I have the hypothesis that the lambda hyperparameter should only affect the shared representation. Therefore, I would like to “apply” it after both separated networks backpropagation. My questions are:

1. How to apply the lambda to the loss after each of the single networks’ backpropagation so that only the shared representation is affected by (lambda L1 + L2). Is multiplying the gradients that come from L1 by lambda enough?
2. Does that make any sense?

Thank you.

@deepfailure Multiplying with a scalar will not affect the overall loss. The only way it could have affected is if you have a backpropagation on the total loss and the lambda scalar is a negative number

Perhaps you misunderstood me.

The scalar is multiplied only on one of the two losses. I think this is a standard practice used in a lot of papers so it should work.

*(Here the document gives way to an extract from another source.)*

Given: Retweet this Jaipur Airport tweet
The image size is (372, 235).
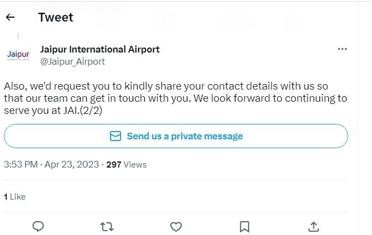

For instance, in the UNREAL paper various losses are used and each loss is multiplied by a different scalar: https://arxiv.org/pdf/1611.05397.pdf

I don’t have any idea applying `lambda L1 + L2` only to the shared representation.
I think the paper you referred (https://arxiv.org/pdf/1611.05397.pdf) does not seem to follow the method you mentioned.

The authors calculated a loss by multiplying lambda to L1, that’s all.
Consequently, L_total = lambda L1 + L2 is enough.